Bond denied for two men accused in 2014 fatal Wings Cafe shootout
Bond was denied Tuesday for two men accused in the 2014 Wings Cafe shootout that left three men fatally shot and a woman injured.
Lawyers for Emmanuel McGhee, 28, and Master John Henry Brown, 24, argued in separate Bibb County Superior Court hearings that their clients had distanced themselves from gang activity and didn't shoot anyone inside the club.
Surveillance footage reportedly shows alleged members of two Macon street gangs, the Blacc Team and the Crips, fighting and exchanging gunfire at the now shuttered Bloomfield Drive nightclub, authorities have said.
Corey Hollingshed, 25, George Henley, 34, and Derrick Jackson, 38, were fatally shot. Nastajah Taylor, 23, was shot four times, but she survived.
A total 11 men have been charged in the Dec. 12, 2014, incident. No trial date has been announced.
McGhee's lawyer, Bernadette Crucilla, called her client's father and brother to testify during his hearing about McGhee's strong family and community ties.
Prosecutor Sandra Matson said recordings of phone calls will be played during the trial.
In a Jan. 28, 2015, call, two alleged gang members referred to the then-free McGhee as "Big" and said he is the "man now." McGhee, who was indicted in June, turned himself in to police.
In another call, placed May 13, 2015, McGhee talked about how he was glad he told a man he viewed as his little brother to stay out of the way before the shootout, Matson said.
She said video surveillance shows McGhee whispering in the man's ear before the man ran into the parking lot.

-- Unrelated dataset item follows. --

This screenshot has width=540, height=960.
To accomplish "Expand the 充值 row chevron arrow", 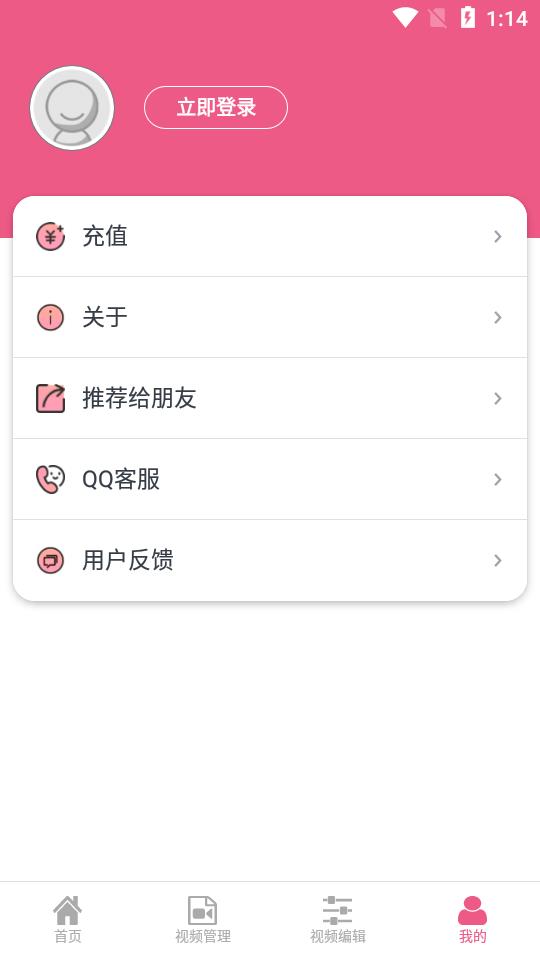I will (x=498, y=236).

He didn't go in the club with McGhee and the others.
"He knew what was going to happen before he walked in," Matson said of McGhee.

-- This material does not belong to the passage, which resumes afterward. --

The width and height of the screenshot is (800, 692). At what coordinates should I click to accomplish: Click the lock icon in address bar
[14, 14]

Crucilla argued McGhee didn't know what was going to happen.
Inside the club, McGhee -- who is charged with murder and a bevy of other charges -- didn't have a gun or shoot anyone, Crucilla said.
He came in smoking a cigar and was confronted by a another man who was "talking smack," she said.
McGhee threw his cigar and it hit the man in the chest, Crucilla said.
After some tussling, he left the bar, she said.
That's when the gunfire erupted.
Matson argued McGhee is just as responsible as the shooters for the deaths that night.
"Literally the spark that ignited the flame that night came from the fingers of Emmanuel McGhee," she said.
Ballistic evidence from the Wings Cafe shooting matches evidence from a shooting between the same groups from three years ago, Matson said. "It's an ongoing fight."
Brown's lawyer, Alan Wheeler, said his client has admitted throwing a chair during the melee as he's shown on surveillance video, but his involvement is much less than others charged in the incident.
Before his arrest, Brown was working at nightclubs, performing security and clean-up work, and other jobs, Wheeler said, "anything he could get to support his family."